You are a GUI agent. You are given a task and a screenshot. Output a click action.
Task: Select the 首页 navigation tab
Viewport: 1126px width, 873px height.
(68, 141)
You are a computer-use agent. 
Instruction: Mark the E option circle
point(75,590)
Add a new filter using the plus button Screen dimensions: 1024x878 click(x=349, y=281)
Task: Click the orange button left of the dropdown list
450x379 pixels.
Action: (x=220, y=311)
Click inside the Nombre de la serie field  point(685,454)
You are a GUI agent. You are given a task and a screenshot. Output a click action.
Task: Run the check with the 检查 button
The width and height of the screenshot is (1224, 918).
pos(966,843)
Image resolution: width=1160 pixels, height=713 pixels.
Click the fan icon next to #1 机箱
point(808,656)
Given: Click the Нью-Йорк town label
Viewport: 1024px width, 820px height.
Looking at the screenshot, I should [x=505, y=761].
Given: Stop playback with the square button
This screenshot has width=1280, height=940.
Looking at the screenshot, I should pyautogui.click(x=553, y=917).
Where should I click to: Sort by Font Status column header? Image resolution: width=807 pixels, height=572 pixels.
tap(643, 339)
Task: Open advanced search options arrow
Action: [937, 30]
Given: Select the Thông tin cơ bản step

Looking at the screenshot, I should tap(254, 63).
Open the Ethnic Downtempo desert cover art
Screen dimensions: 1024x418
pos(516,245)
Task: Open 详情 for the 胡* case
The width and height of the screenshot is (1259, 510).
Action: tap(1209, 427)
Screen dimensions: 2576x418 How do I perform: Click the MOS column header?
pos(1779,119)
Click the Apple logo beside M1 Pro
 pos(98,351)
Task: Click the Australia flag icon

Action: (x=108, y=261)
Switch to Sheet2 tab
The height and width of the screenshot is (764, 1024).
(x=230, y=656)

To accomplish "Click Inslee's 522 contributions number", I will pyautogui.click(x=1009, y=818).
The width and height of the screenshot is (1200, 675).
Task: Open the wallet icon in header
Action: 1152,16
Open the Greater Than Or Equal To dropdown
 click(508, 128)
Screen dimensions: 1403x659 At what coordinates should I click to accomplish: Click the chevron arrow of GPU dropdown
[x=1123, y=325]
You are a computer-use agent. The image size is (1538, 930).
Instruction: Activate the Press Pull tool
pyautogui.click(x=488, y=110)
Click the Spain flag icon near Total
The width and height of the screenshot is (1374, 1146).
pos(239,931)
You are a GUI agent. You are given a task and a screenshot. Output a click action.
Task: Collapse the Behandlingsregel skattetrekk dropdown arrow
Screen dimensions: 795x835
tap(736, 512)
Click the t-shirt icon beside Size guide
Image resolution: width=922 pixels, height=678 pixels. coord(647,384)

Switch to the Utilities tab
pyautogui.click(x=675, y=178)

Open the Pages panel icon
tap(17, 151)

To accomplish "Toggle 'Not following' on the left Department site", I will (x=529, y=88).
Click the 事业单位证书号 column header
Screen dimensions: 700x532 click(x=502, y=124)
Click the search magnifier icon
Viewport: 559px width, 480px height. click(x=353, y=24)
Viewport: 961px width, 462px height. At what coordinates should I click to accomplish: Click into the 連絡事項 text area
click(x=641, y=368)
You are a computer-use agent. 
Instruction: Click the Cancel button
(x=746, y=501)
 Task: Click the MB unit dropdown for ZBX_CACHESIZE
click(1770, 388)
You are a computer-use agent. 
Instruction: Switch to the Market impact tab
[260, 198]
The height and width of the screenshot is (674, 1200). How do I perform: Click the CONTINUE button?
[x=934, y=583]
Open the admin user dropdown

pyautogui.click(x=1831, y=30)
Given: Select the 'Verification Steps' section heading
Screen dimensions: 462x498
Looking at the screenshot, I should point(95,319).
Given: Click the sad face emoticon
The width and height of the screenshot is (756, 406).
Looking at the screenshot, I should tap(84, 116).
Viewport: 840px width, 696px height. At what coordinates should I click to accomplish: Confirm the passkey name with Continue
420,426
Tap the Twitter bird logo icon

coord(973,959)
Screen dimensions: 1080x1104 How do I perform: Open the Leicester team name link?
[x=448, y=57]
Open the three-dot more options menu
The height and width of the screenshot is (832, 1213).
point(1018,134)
________________________________________
> [Exercise objective]
Output all of the data exactly as given.

> [Solution to this task]
You are a GUI agent. You are given a task and a screenshot. Output a click action.
Task: Select the 首页 navigation tab
Viewport: 1126px width, 873px height.
(68, 141)
You are a computer-use agent. 
Instruction: Mark the E option circle
point(75,590)
Add a new filter using the plus button Screen dimensions: 1024x878 click(x=349, y=281)
Task: Click the orange button left of the dropdown list
450x379 pixels.
Action: (x=220, y=311)
Click inside the Nombre de la serie field  point(685,454)
You are a GUI agent. You are given a task and a screenshot. Output a click action.
Task: Run the check with the 检查 button
The width and height of the screenshot is (1224, 918).
pos(966,843)
Image resolution: width=1160 pixels, height=713 pixels.
Click the fan icon next to #1 机箱
point(808,656)
Given: Click the Нью-Йорк town label
Viewport: 1024px width, 820px height.
Looking at the screenshot, I should [x=505, y=761].
Given: Stop playback with the square button
This screenshot has width=1280, height=940.
Looking at the screenshot, I should pyautogui.click(x=553, y=917).
Where should I click to: Sort by Font Status column header? Image resolution: width=807 pixels, height=572 pixels.
tap(643, 339)
Task: Open advanced search options arrow
Action: [937, 30]
Given: Select the Thông tin cơ bản step

Looking at the screenshot, I should tap(254, 63).
Open the Ethnic Downtempo desert cover art
Screen dimensions: 1024x418
pos(516,245)
Task: Open 详情 for the 胡* case
The width and height of the screenshot is (1259, 510).
Action: tap(1209, 427)
Screen dimensions: 2576x418 How do I perform: Click the MOS column header?
pos(1779,119)
Click the Apple logo beside M1 Pro
 pos(98,351)
Task: Click the Australia flag icon

Action: (x=108, y=261)
Switch to Sheet2 tab
The height and width of the screenshot is (764, 1024).
(x=230, y=656)

To accomplish "Click Inslee's 522 contributions number", I will pyautogui.click(x=1009, y=818).
The width and height of the screenshot is (1200, 675).
Task: Open the wallet icon in header
Action: 1152,16
Open the Greater Than Or Equal To dropdown
 click(508, 128)
Screen dimensions: 1403x659 At what coordinates should I click to accomplish: Click the chevron arrow of GPU dropdown
[x=1123, y=325]
You are a computer-use agent. The image size is (1538, 930).
Instruction: Activate the Press Pull tool
pyautogui.click(x=488, y=110)
Click the Spain flag icon near Total
The width and height of the screenshot is (1374, 1146).
pos(239,931)
You are a GUI agent. You are given a task and a screenshot. Output a click action.
Task: Collapse the Behandlingsregel skattetrekk dropdown arrow
Screen dimensions: 795x835
tap(736, 512)
Click the t-shirt icon beside Size guide
Image resolution: width=922 pixels, height=678 pixels. coord(647,384)

Switch to the Utilities tab
pyautogui.click(x=675, y=178)

Open the Pages panel icon
tap(17, 151)

To accomplish "Toggle 'Not following' on the left Department site", I will (x=529, y=88).
Click the 事业单位证书号 column header
Screen dimensions: 700x532 click(x=502, y=124)
Click the search magnifier icon
Viewport: 559px width, 480px height. click(x=353, y=24)
Viewport: 961px width, 462px height. At what coordinates should I click to accomplish: Click into the 連絡事項 text area
click(x=641, y=368)
You are a computer-use agent. 
Instruction: Click the Cancel button
(x=746, y=501)
 Task: Click the MB unit dropdown for ZBX_CACHESIZE
click(1770, 388)
You are a computer-use agent. 
Instruction: Switch to the Market impact tab
[260, 198]
The height and width of the screenshot is (674, 1200). How do I perform: Click the CONTINUE button?
[x=934, y=583]
Open the admin user dropdown

pyautogui.click(x=1831, y=30)
Given: Select the 'Verification Steps' section heading
Screen dimensions: 462x498
Looking at the screenshot, I should point(95,319).
Given: Click the sad face emoticon
The width and height of the screenshot is (756, 406).
Looking at the screenshot, I should tap(84, 116).
Viewport: 840px width, 696px height. At what coordinates should I click to accomplish: Confirm the passkey name with Continue
420,426
Tap the Twitter bird logo icon

coord(973,959)
Screen dimensions: 1080x1104 How do I perform: Open the Leicester team name link?
[x=448, y=57]
Open the three-dot more options menu
The height and width of the screenshot is (832, 1213).
point(1018,134)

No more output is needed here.